# Task instructions:
[1] In the passage on Panda bonds, rewrite the stretch from "Panda bonds are" through "China’s domestic currency.", substituting "borrowers" for "issuers".
[2] According to the passage on Panda bonds, what coupon rate did the Philippines government's Panda bond carry?
[3] Decide whether each statement below agrees with the passage on Panda bonds. Answer yes or no for each, and quote the words that decide it.
(a) The Philippines government was the first country in Asean to issue a Panda bond.
(b) The Panda bond issued by United Overseas Bank has a five-year term.
(c) Maybank's 2017 Panda bond was worth RMB2 billion.

# Quoted passage:
* * * * * * * * *

Panda bonds are renminbi-denominated bonds offered by non-Chinese issuers. They are sold to China’s onshore market by companies that are based elsewhere. According to news service Global Capital, these include red chips — Chinese companies that are listed and incorporated outside China.
Companies typically do this when interest rates in China are low relative to the foreign corporation’s domestic rates, which lowers their interest expense. Investors in China are insulated from currency exchange rate risk as the bonds are issued in China’s domestic currency.
Non-Chinese companies usually issue these bonds when they have plans to expand operations in China. Investors find these bonds attractive when they wish to diversify their portfolios geographically.
In February, China Construction Bank proposed to issue Panda bonds in China, the proceeds of which will be used to finance the East Coast Rail Link in Malaysia. This would be a way for the Chinese government to spread its risk. Previously, it was talking about an outright bilateral loan from China to Malaysia.
In March last year, the Philippines government became the first country in Asean to issue a Panda bond of RMB1.46 billion (RM902 million), with a 5% coupon rate. It received RMB9.2 billion in bids, representing an oversubscription rate of 6.3 times — the highest to date.
Through debt paper with low coupon rates, Malaysia may refinance some of the existing high-interest loans, which would then reduce the country’s whopping interest expenses. According to Budget 2019, the country’s debt service charges are expected to rise from RM30.88 billion last year to RM33 billion, or 12.6% of public revenue, this year.
On March 13, United Overseas Bank became the second Southeast Asian financial institution to issue such debt paper when it issued Singapore’s first Panda bond. The three-year RMB2 billion onshore bond is said to have one of the lowest coupon rates of all Panda bonds issued to date at 3.49%.
In 2017, Malayan Banking Bhd (Maybank) issued a RMB1 billion Panda bond under China’s Bond Connect, a scheme that links the country’s bond market with foreign investors. This followed the People’s Bank of China’s approval to issue renminbi bonds of up to RMB6 billion in its interbank bond market.
How did Panda bond come about?

* * * * * * * * *

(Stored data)
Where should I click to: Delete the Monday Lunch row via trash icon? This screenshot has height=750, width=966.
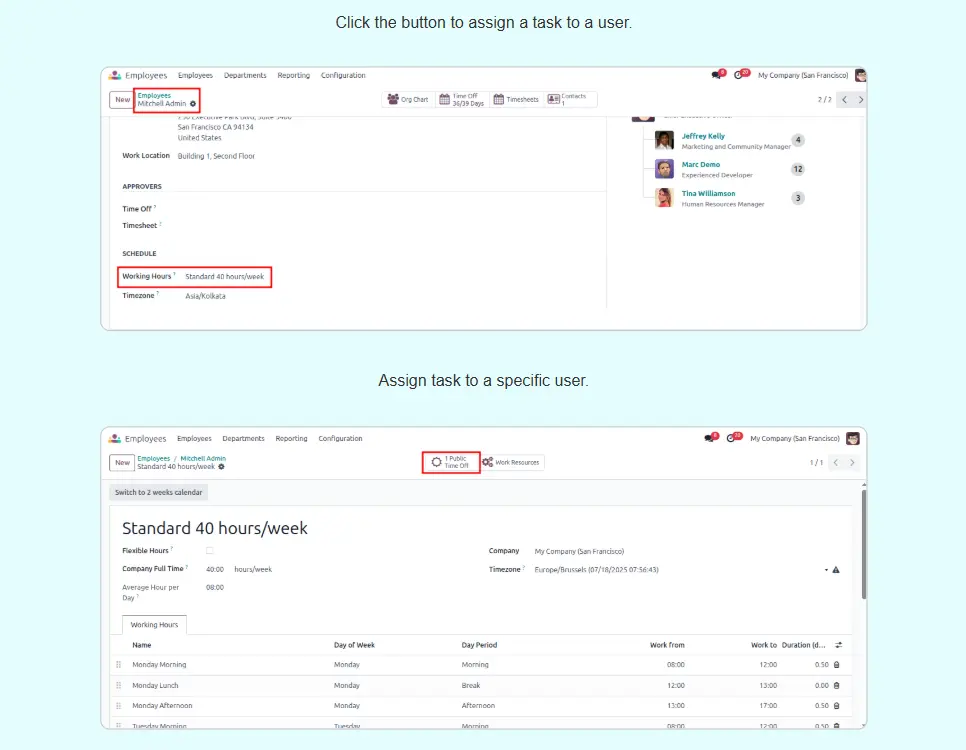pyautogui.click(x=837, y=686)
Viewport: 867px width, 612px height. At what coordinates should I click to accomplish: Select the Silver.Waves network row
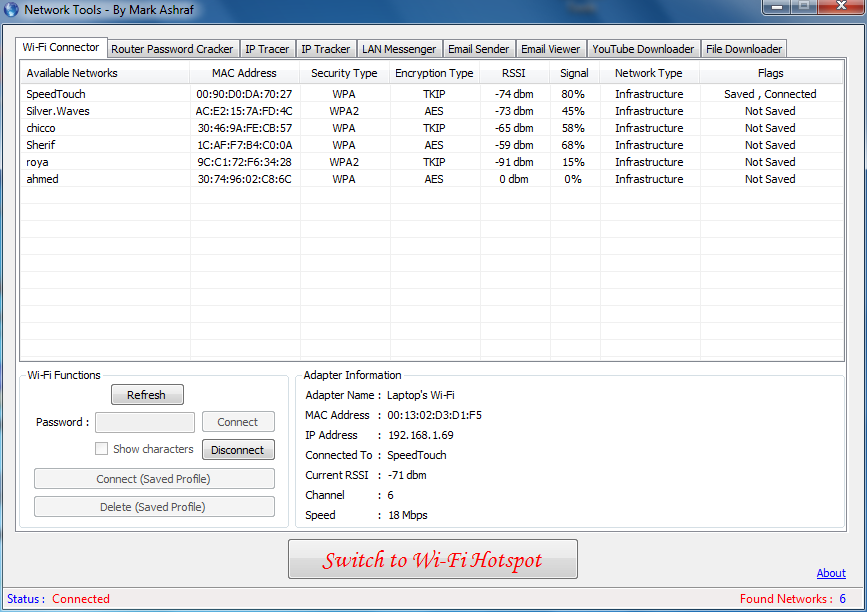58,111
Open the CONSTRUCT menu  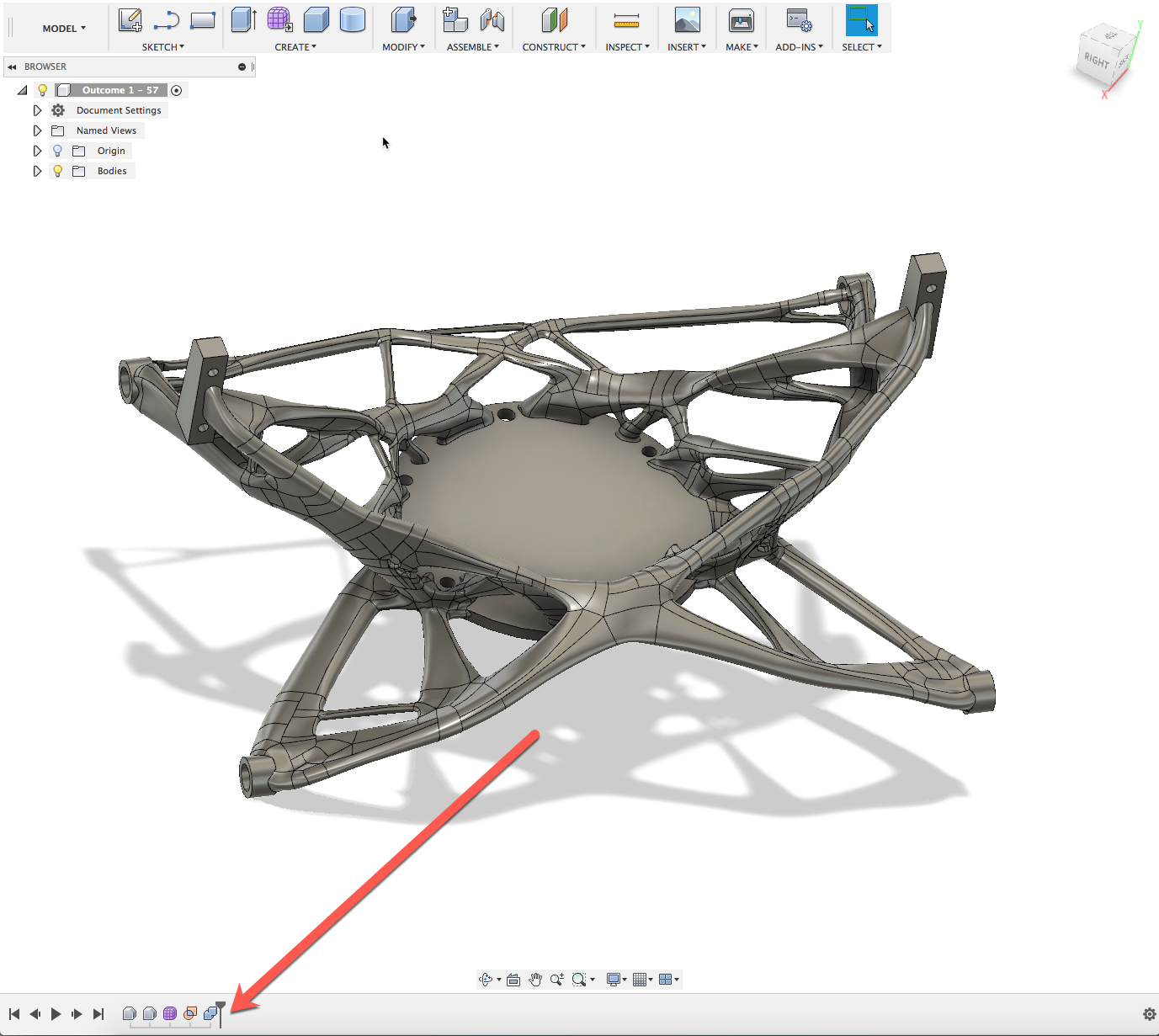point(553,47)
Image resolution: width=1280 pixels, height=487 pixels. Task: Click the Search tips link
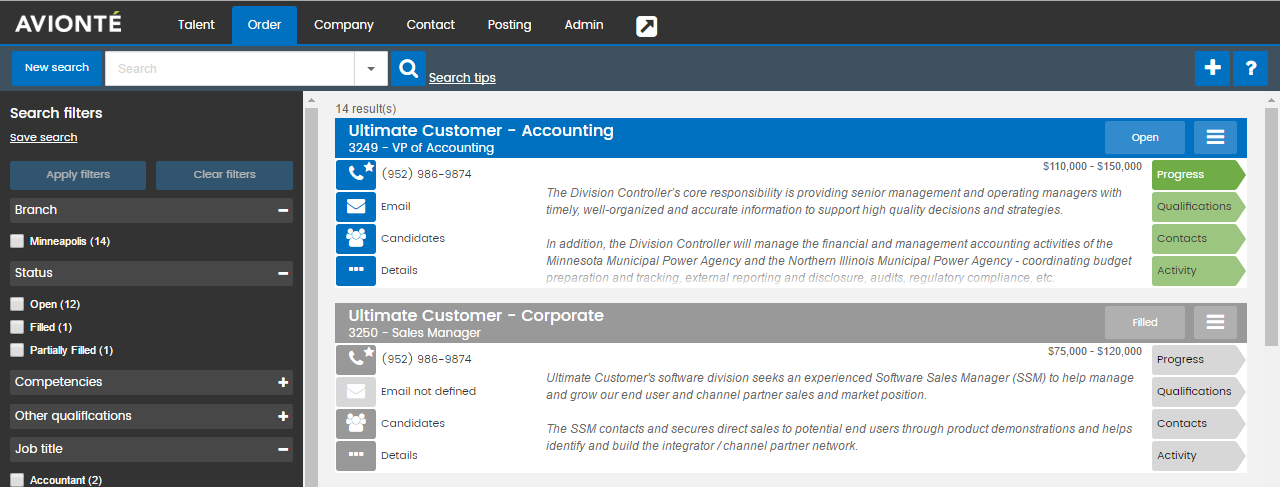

* * * * * * * * *

# Answers to the exercises:
[1]
Panda bonds are renminbi-denominated bonds offered by non-Chinese borrowers. They are sold to China’s onshore market by companies that are based elsewhere. According to news service Global Capital, these include red chips — Chinese companies that are listed and incorporated outside China.
Companies typically do this when interest rates in China are low relative to the foreign corporation’s domestic rates, which lowers their interest expense. Investors in China are insulated from currency exchange rate risk as the bonds are issued in China’s domestic currency.

[2] It carried a 5% coupon rate.

[3]
(a) Yes: "the Philippines government became the first country in Asean to issue a Panda bond"
(b) No: "The three-year RMB2 billion onshore bond"
(c) No: "Malayan Banking Bhd (Maybank) issued a RMB1 billion Panda bond"